Below is a listing with pictures in it. Copy it exactly without them.
START Records for this exercise
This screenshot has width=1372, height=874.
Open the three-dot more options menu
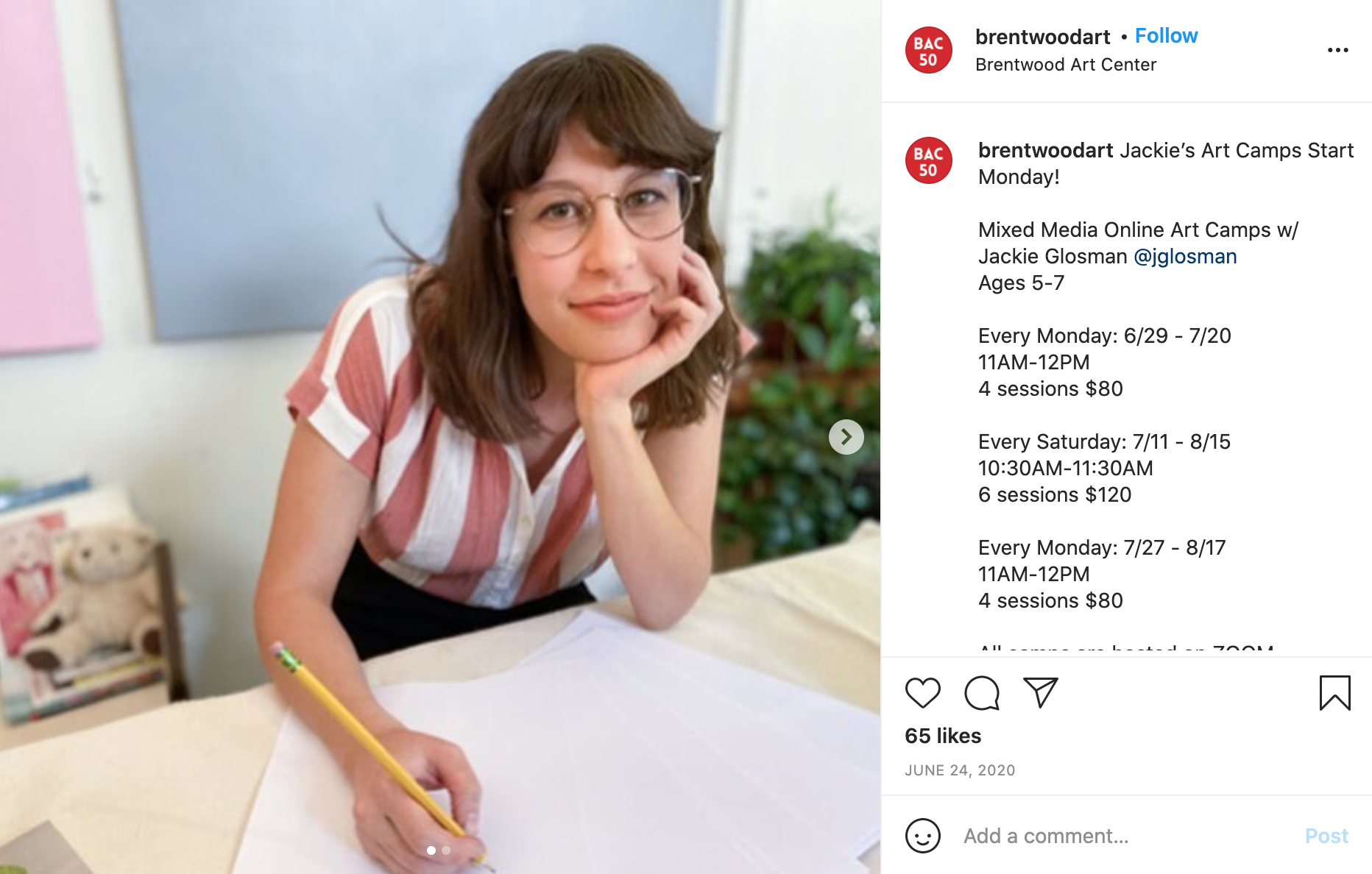(x=1337, y=50)
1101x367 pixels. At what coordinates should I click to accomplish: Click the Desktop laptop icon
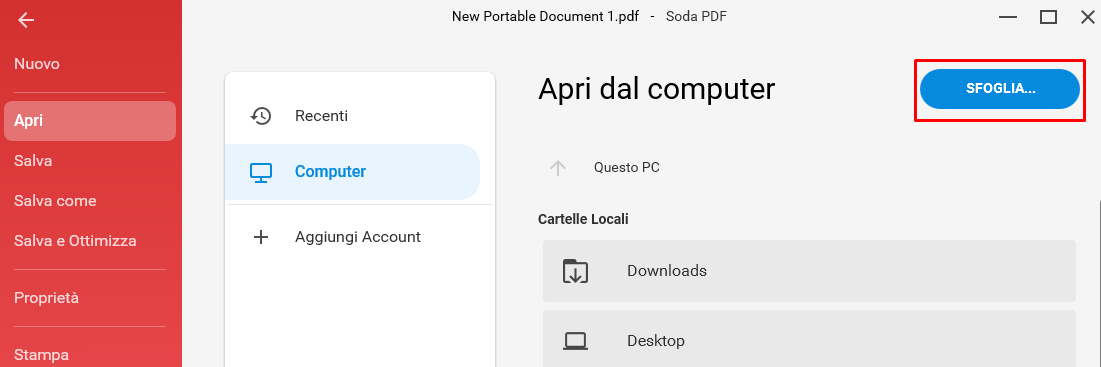[575, 341]
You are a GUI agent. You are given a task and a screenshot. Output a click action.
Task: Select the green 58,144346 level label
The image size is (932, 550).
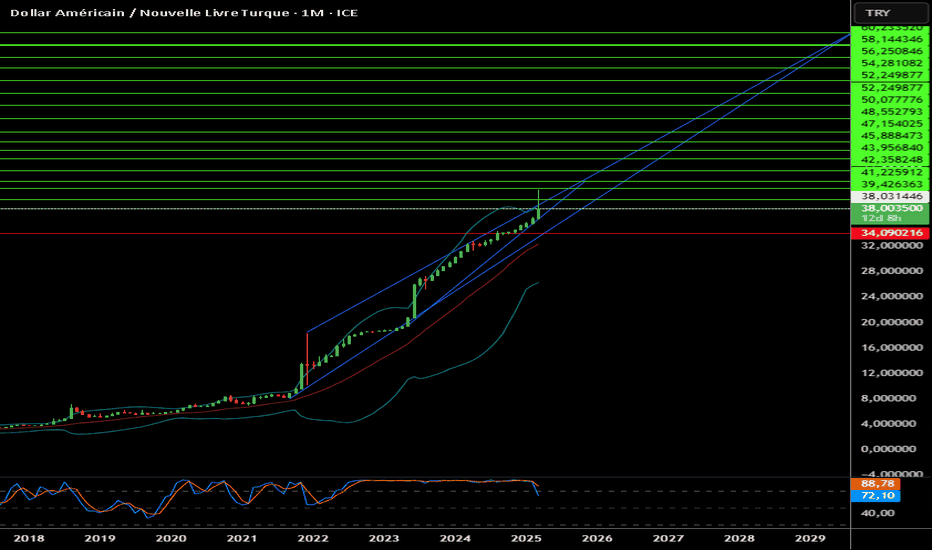(x=890, y=39)
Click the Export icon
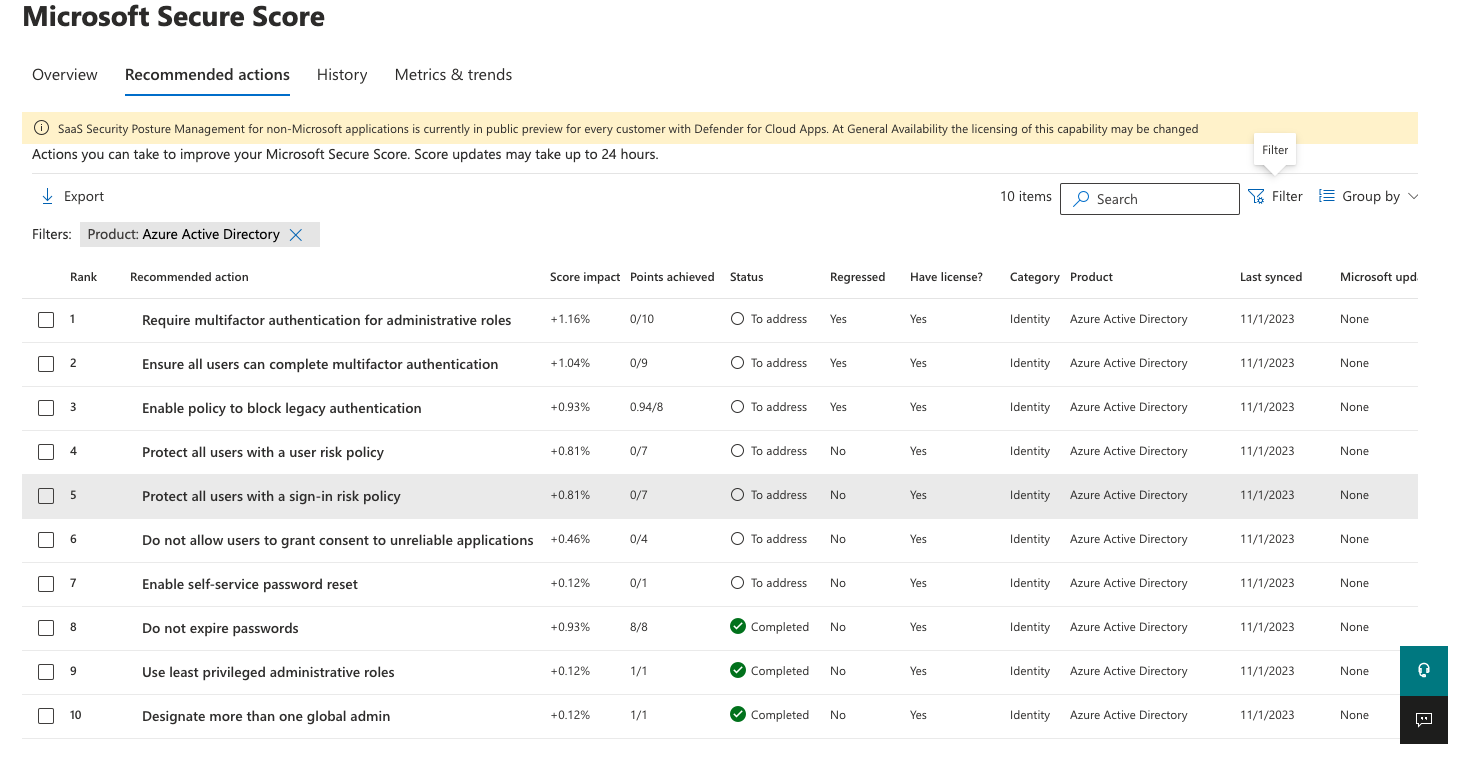Image resolution: width=1463 pixels, height=783 pixels. pyautogui.click(x=47, y=196)
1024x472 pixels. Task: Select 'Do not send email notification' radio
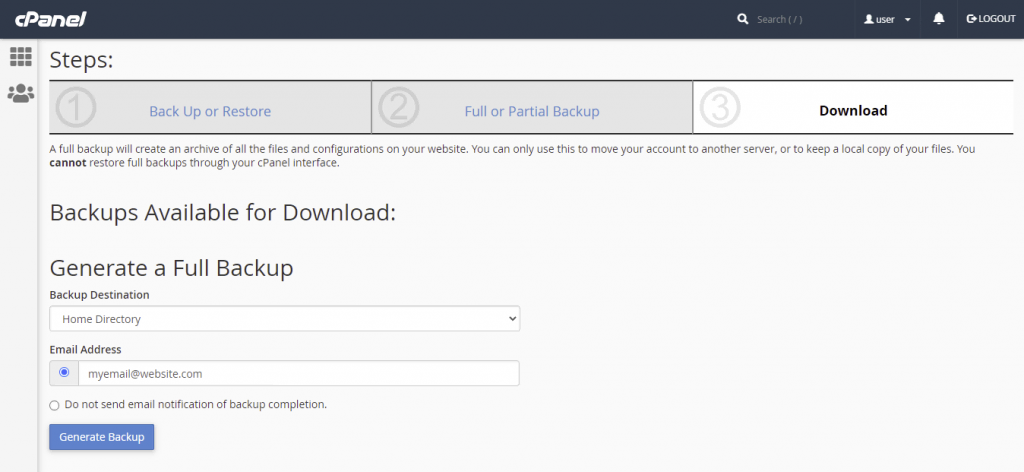(x=54, y=405)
END Records for this exercise
Completed exercise =>
This screenshot has width=1372, height=874.
Open the three-dot more options menu
(x=1337, y=50)
1101x367 pixels. At what coordinates should I click to accomplish: Click the Desktop laptop icon
[575, 341]
You are a GUI agent. You are given a task and a screenshot. Output a click action.
Task: Select the green 58,144346 level label
The image size is (932, 550).
(x=890, y=39)
Click the Export icon
Image resolution: width=1463 pixels, height=783 pixels. pyautogui.click(x=47, y=196)
1024x472 pixels. Task: Select 'Do not send email notification' radio
(x=54, y=405)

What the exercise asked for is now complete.